Evènement important aussi pour le PS, parti d’élus, pour le meilleur et pour le pire. Le meilleur, pour tous ces camarades engagés, simples militants ou élus connus, qui ont à cœur d’agir pour la vie publique et y consacrent un temps et une énergie que ceux qui les jugent sous-estiment parfois bien injustement. Le pire, parce que c'est le moment où intérêts personnels et manoeuvres peu reluisantes ont tendance à réapparaître. Et parce que d’une élection à l’autre, il y a toujours une bonne raison pour le Parti de ne pas se rénover. S’il est important que la gauche ait des élus qui portent ses valeurs partout sur le territoire, des petites communes aux grandes agglomérations, le seul horizon du PS ne peut être celui d’un socialisme municipal. Après ces élections devra donc venir le temps d’une vraie analyse et de la refondation du parti et de son projet politique.

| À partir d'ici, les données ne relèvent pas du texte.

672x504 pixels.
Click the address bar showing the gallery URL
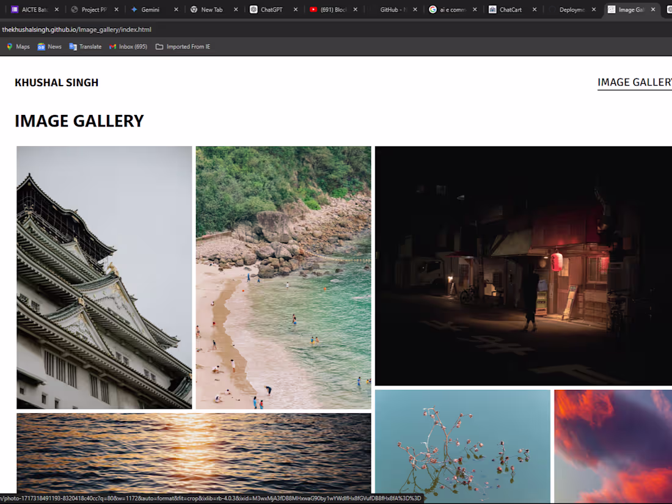[78, 28]
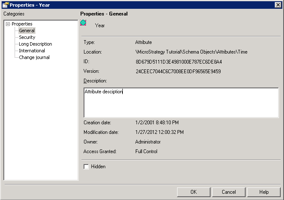Screen dimensions: 284x200
Task: Open the Security category
Action: coord(27,37)
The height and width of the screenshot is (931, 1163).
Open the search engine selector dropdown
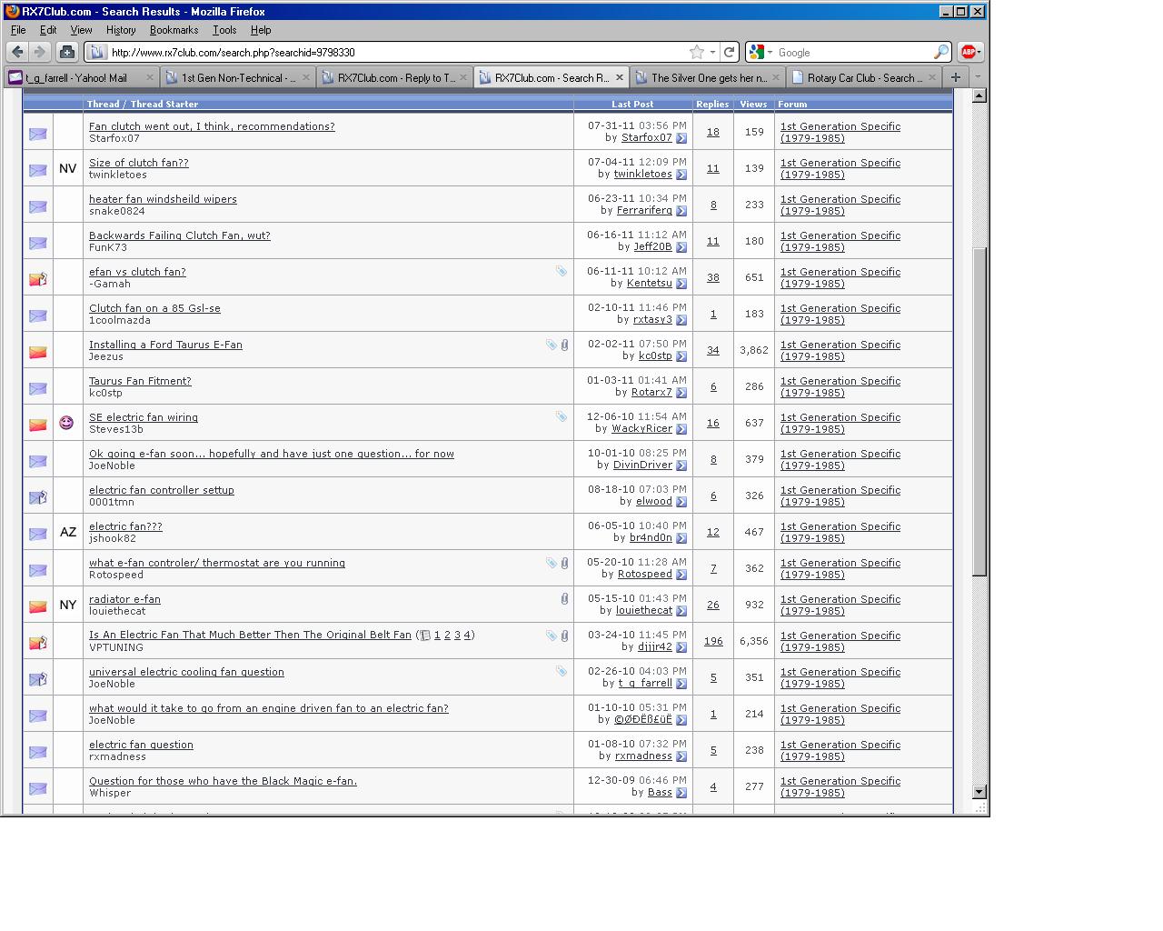(x=759, y=52)
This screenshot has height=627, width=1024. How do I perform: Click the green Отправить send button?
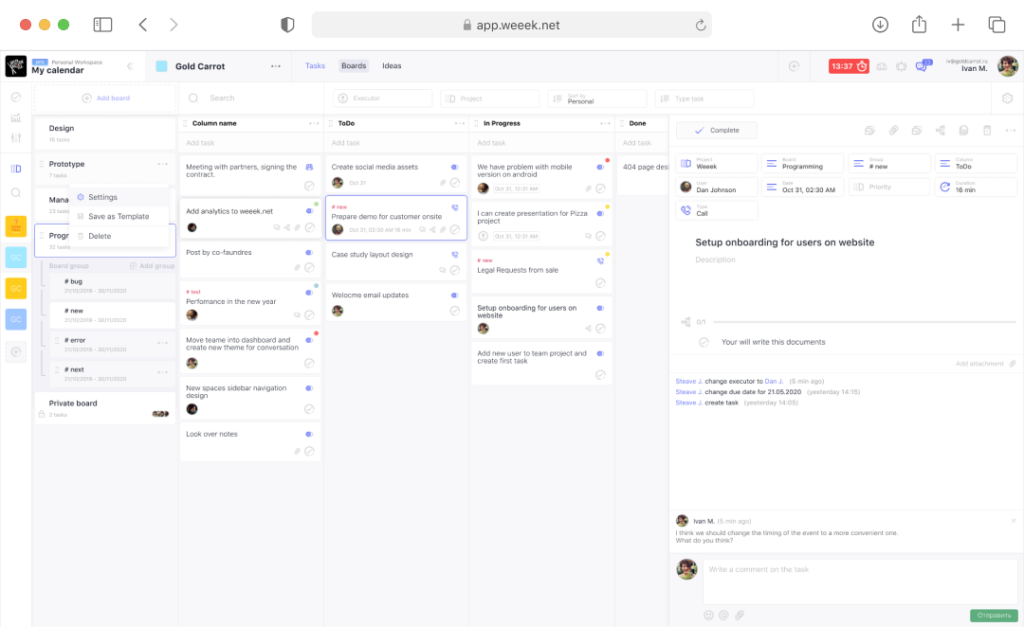993,616
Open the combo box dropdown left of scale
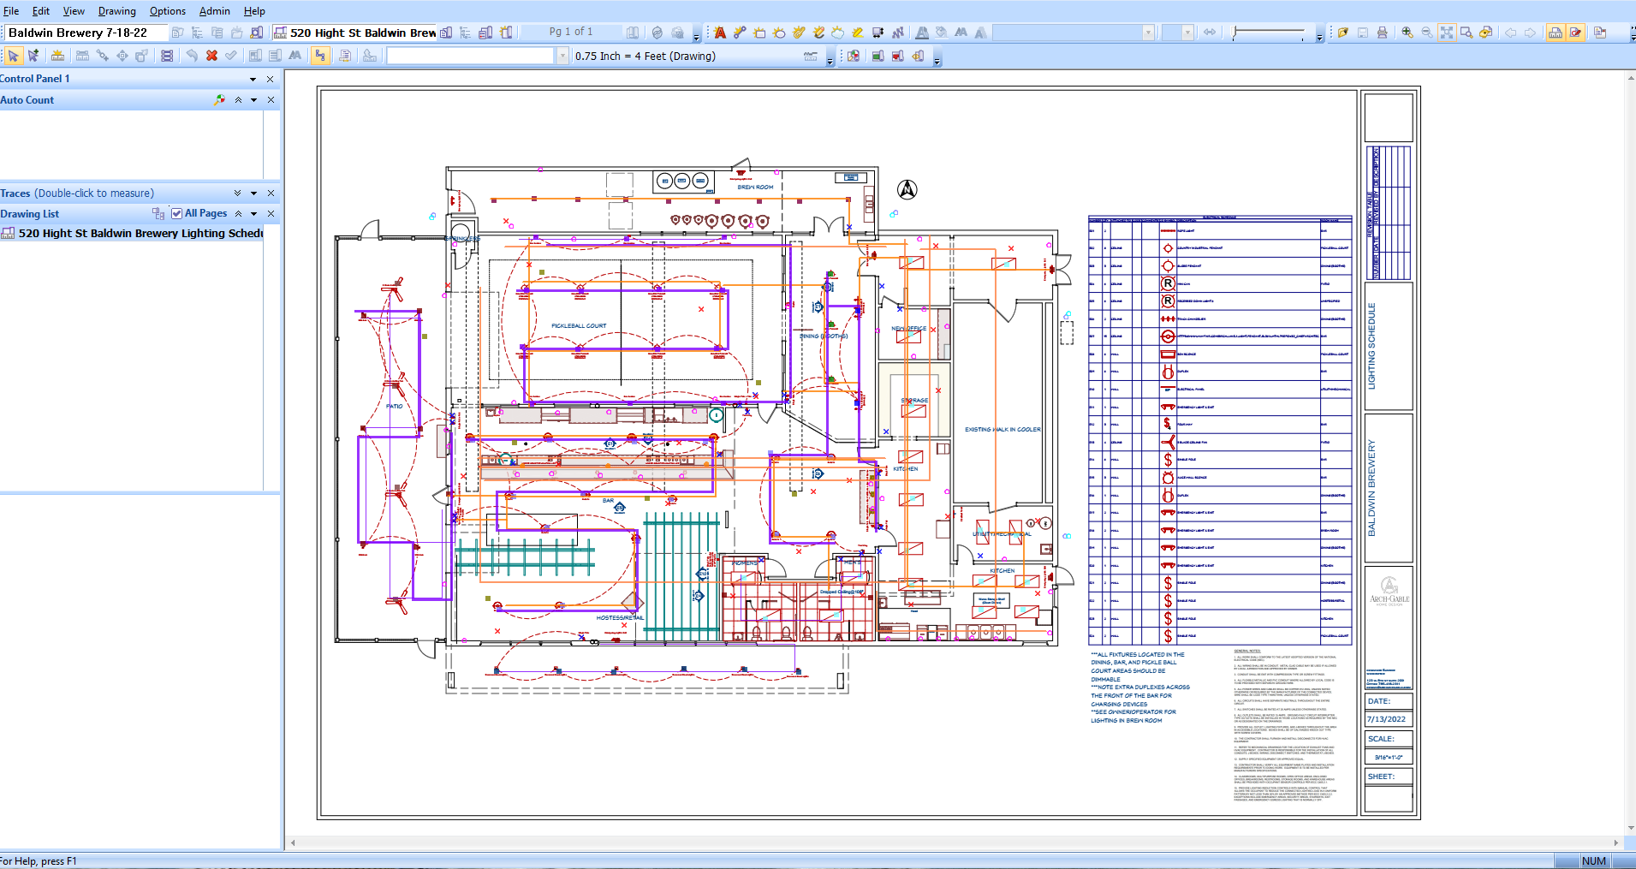Screen dimensions: 1636x869 pyautogui.click(x=562, y=56)
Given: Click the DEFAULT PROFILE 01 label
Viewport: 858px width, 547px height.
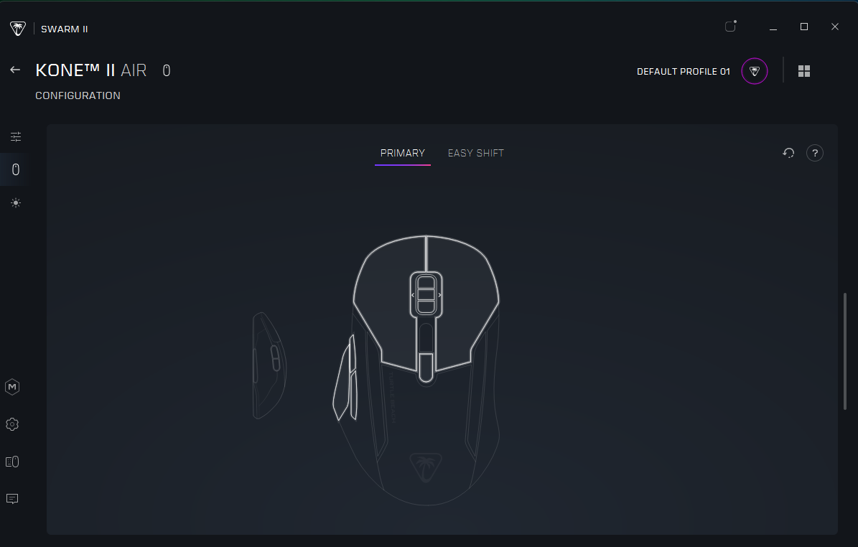Looking at the screenshot, I should [x=683, y=72].
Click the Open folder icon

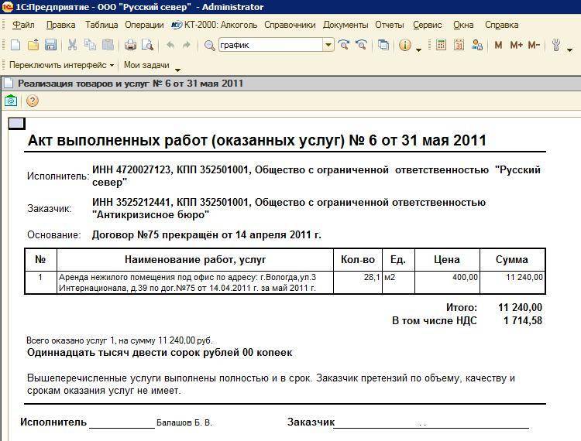pyautogui.click(x=33, y=46)
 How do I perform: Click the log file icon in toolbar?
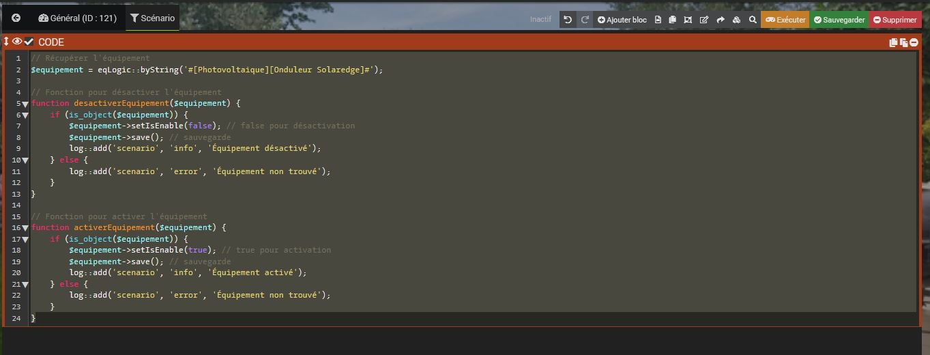click(x=658, y=20)
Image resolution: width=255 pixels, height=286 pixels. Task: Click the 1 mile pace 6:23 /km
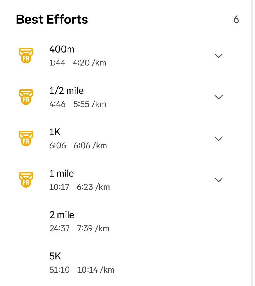click(x=93, y=187)
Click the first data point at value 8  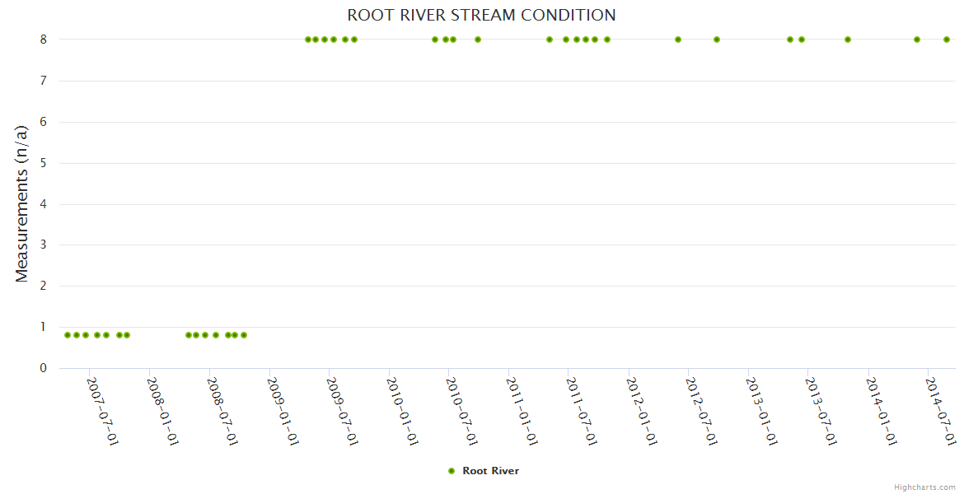tap(308, 40)
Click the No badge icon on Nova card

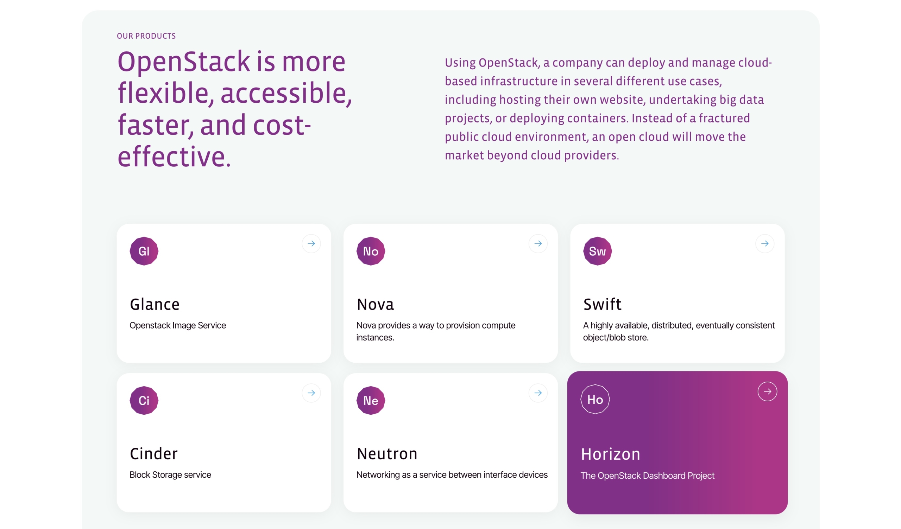pyautogui.click(x=370, y=251)
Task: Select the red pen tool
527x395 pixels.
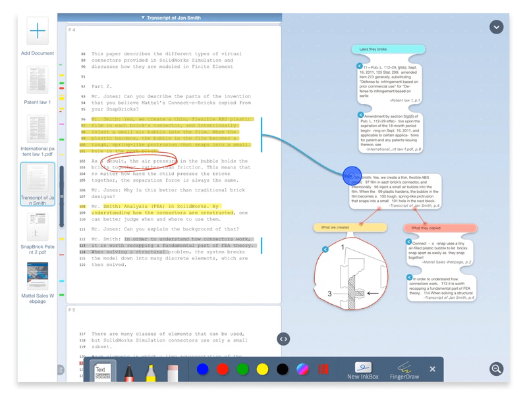Action: pos(128,372)
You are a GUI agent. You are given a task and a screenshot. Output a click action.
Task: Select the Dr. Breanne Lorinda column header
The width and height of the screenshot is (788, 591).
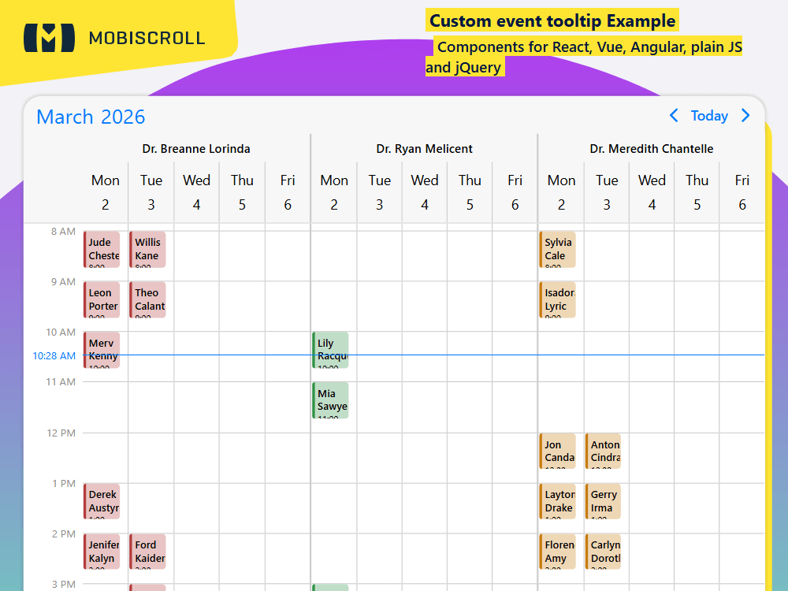[x=196, y=148]
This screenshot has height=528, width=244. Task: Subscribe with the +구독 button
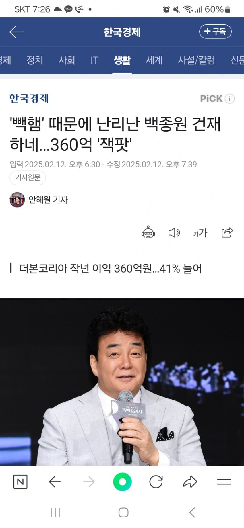(x=215, y=32)
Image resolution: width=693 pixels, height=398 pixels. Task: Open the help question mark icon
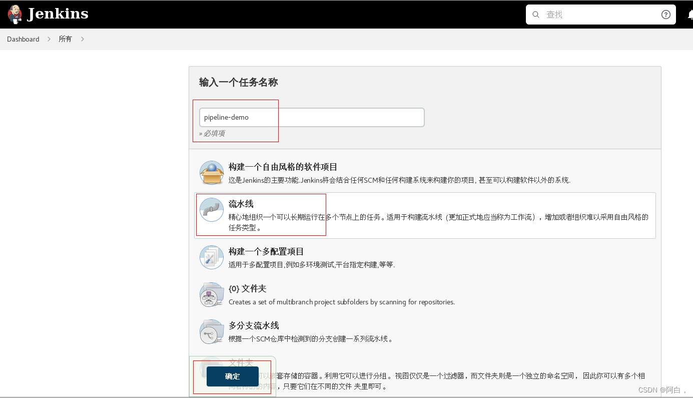coord(665,15)
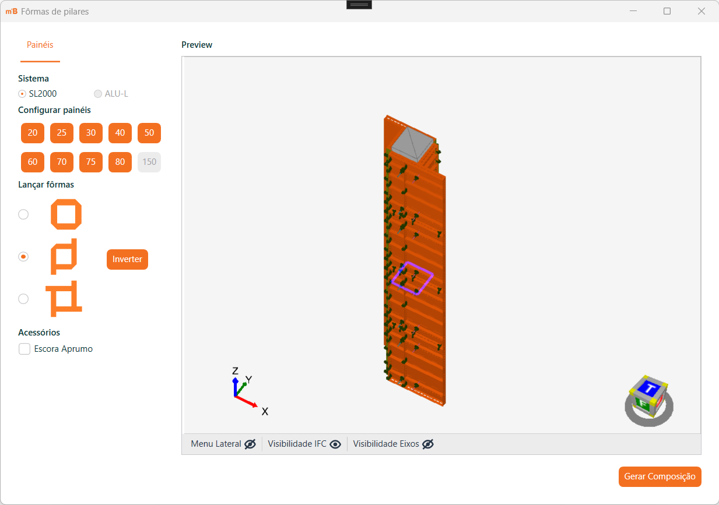Select the closed four-sided formwork layout icon

point(66,214)
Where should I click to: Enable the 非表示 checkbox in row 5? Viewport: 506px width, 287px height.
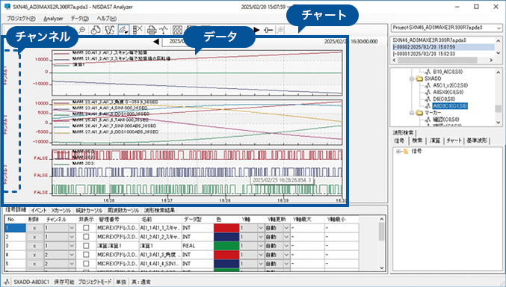tap(86, 263)
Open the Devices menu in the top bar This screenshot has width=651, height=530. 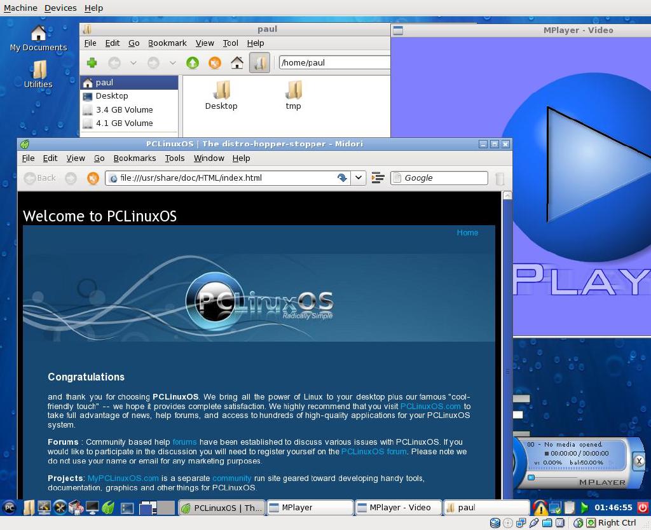tap(60, 8)
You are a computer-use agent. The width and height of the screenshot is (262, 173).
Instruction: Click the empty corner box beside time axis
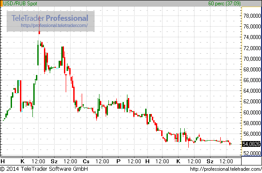tap(251, 161)
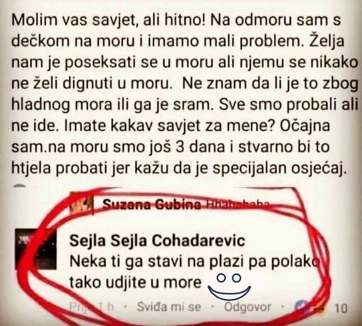This screenshot has height=326, width=362.
Task: Reply to comment via 'Odgovor'
Action: [248, 307]
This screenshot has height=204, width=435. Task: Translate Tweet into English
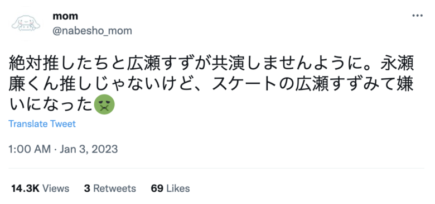42,124
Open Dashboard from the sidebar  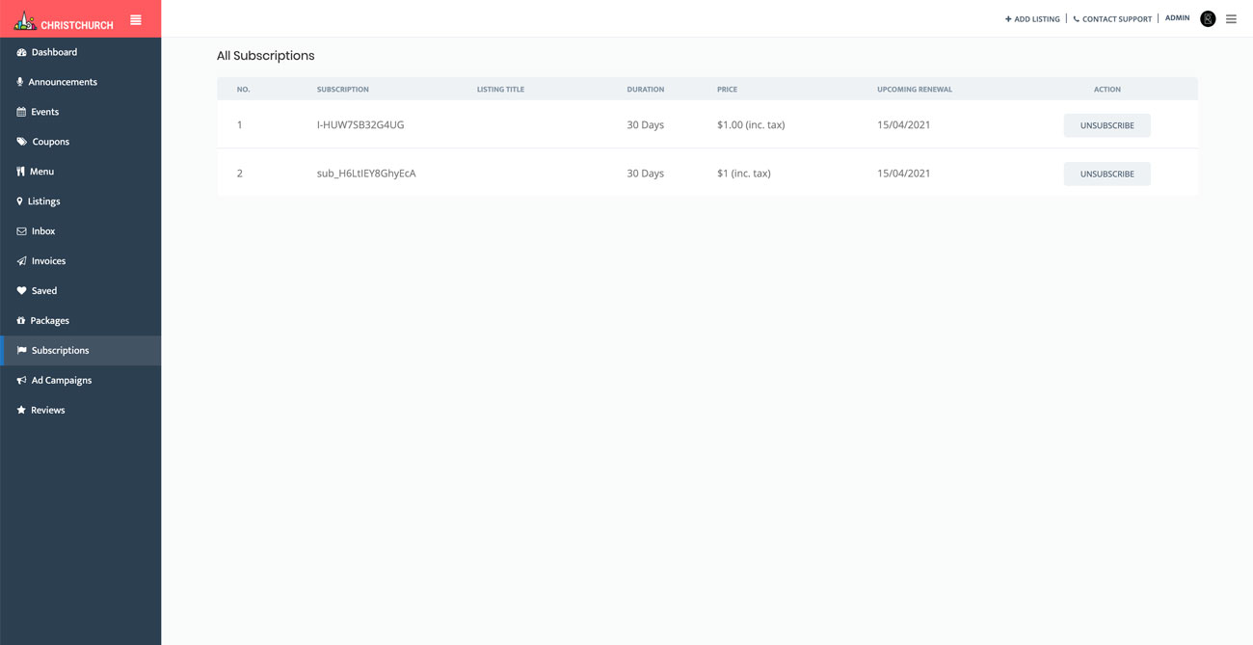coord(54,52)
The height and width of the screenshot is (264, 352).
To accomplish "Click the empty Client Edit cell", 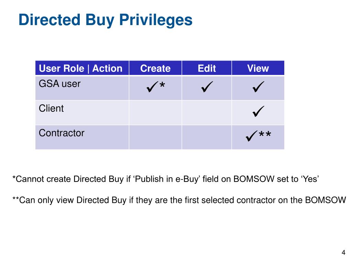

En attendant les enjeux sont là. Je ne suis pas toulousaine, mais, sans parler du symbole national, tous les socialistes de l’agglomération sont concernés par la municipale à Toulouse, avec enfin une réelle chance de faire basculer la mairie avec la liste de gauche que Pierre Cohen a su rassembler. Les sondages ne sont que sondages, retenons notre souffle et rendez-vous dimanche soir.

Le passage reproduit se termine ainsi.